«Denn ihr seid dumm» überschrieb Erich Kästner eines seiner Gedichte im Jahr 1933. Radikal nüchtern, wie er war, hatte der deutsche Schriftsteller die Finsternis hinter der blendenden Fassade des Nationalsozialismus erkannt. Klar, direkt und kompromisslos blickte er auf die Welt, in der er lebte. Was Wunder, wurden seine Bücher 1933 auf dem Opernplatz in Berlin verbrannt und bis 1945 verboten.

Spöttisch menschenfreundlich

Es war nun die beeindruckende Leistung des Regisseurs Martin Mühleis, des Schauspielers Walter Sittler und des sechsköpfigen Ensembles um Komponist Libor Šíma, diesen grossen «Moralisten», wie er sich selbst nannte, auf der Bühne des Oltner Stadttheaters wieder greifbar zu machen.

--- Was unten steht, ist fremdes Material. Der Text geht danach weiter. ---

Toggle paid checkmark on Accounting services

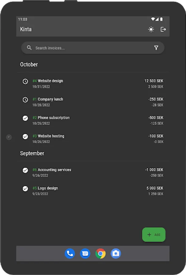point(25,170)
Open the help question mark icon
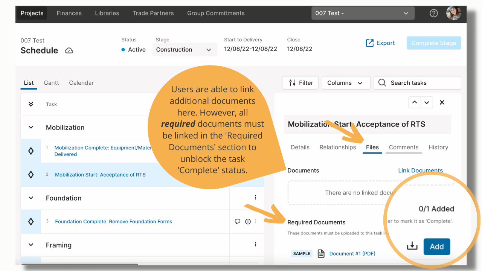The image size is (482, 271). (434, 13)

«Vom Kleinmaleins des Seins» erzählt die Lebensgeschichte des erwachsenen Erich Kästner, die zur Zeit des Ersten Weltkriegs beginnt und im Todesjahr Kästners 1974 endet. Im Zusammenspiel mit Šímas Kompositionen,die den beschwingten Geist der Musik zwischen 1920 und 1940 atmen, lassen Gedichte, Briefe und Kurzgeschichten Kästners Stimme wieder aufleben. Kritisch, spöttisch und menschenfreundlich zugleich.

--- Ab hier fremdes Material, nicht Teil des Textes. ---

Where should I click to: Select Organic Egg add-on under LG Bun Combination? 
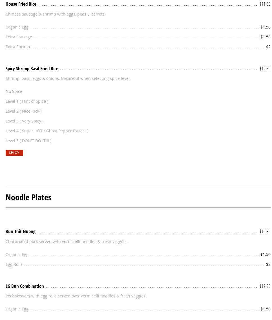click(x=17, y=309)
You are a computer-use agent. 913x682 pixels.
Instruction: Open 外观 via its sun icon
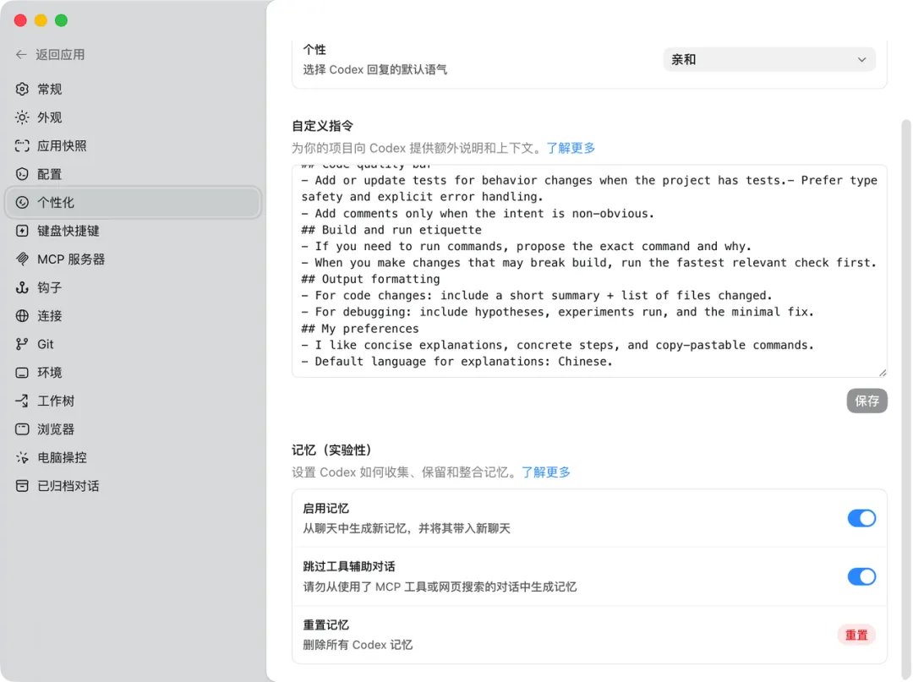tap(22, 117)
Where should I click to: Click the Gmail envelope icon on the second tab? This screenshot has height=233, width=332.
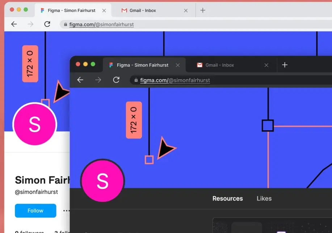coord(199,65)
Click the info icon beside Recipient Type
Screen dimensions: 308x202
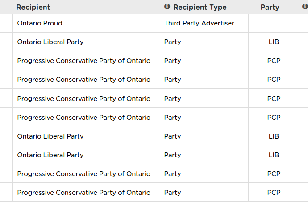167,7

Obschon auf der Bühne kaum etwas geschah – das Ensemble lieferte den Soundtrack, Sittler rezitierte mal stehend, mal sitzend – funktionierte dieses Sprechstück erstaunlich gut. Im Grunde erinnerte es an ein Hörbuch, das man als Zuschauer ohne künstlerischen Verlust auch mit geschlossenen Augen verfolgen konnte.

Verstörend aktuell?

Dessen Kraft lag in Kästners pointierter Sprache, welche aus klug verflochtenen, an sich unzusammenhängenden Texten ein stimmiges Ganzes schuf und das Wesen des Schriftstellers und seiner Zeit zeichnete. Zwar verhaspelte sich Sittler besonders in der zweiten Hälfte seines anderthalbstündigen Solos wiederholt. Das störte aber nicht weiter. Er sprach fesselnd und natürlich und machte glauben, Kästner selbst stehe auf der Bühne.

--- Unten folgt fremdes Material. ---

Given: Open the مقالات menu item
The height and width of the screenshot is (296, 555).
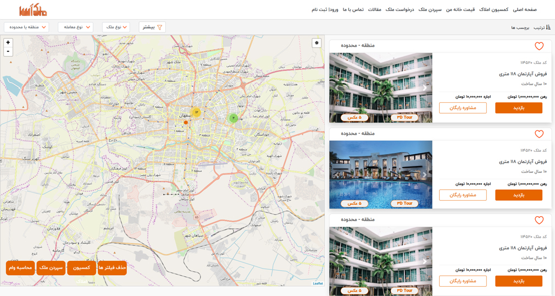Looking at the screenshot, I should [x=374, y=9].
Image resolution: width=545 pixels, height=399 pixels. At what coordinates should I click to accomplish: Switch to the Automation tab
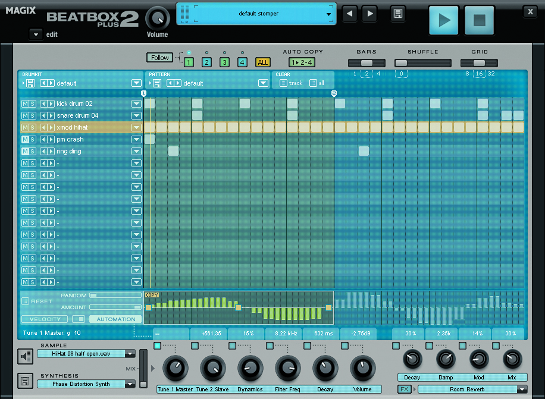point(116,319)
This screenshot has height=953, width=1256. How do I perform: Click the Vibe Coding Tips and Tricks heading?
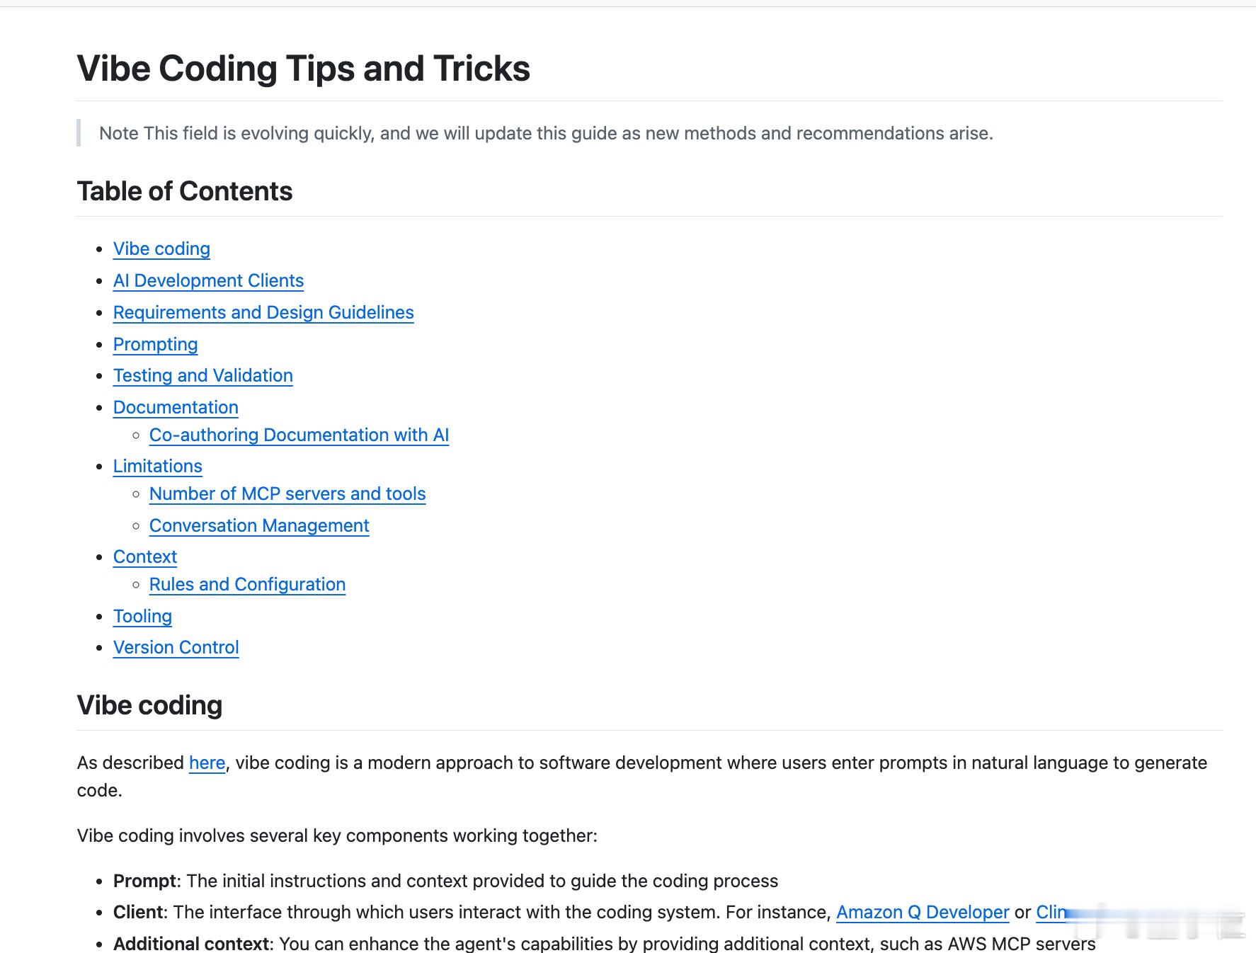click(303, 69)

«Ihr wollt die Uhrenzeiger rückwärtsdrehen/Und glaubt, das ändere der Zeiten Lauf», heisst es in «Denn ihr seid dumm» von 1933. Regisseur Martin Mühleis nennt Kästners Texte denn auch «von verstörender Aktualität». Eine Eigenschaft, die in letzter Zeit vielen künstlerischen Werken aus dem vergangenen Jahrhundert zugeschrieben wird. Aber wir Menschen haben ja noch selten aus der Geschichte gelernt. Stattdessen müssen die meisten von uns die Geschichte selbst erleben, bevor wir beginnen zu begreifen. Das ist verstörend zeitlos.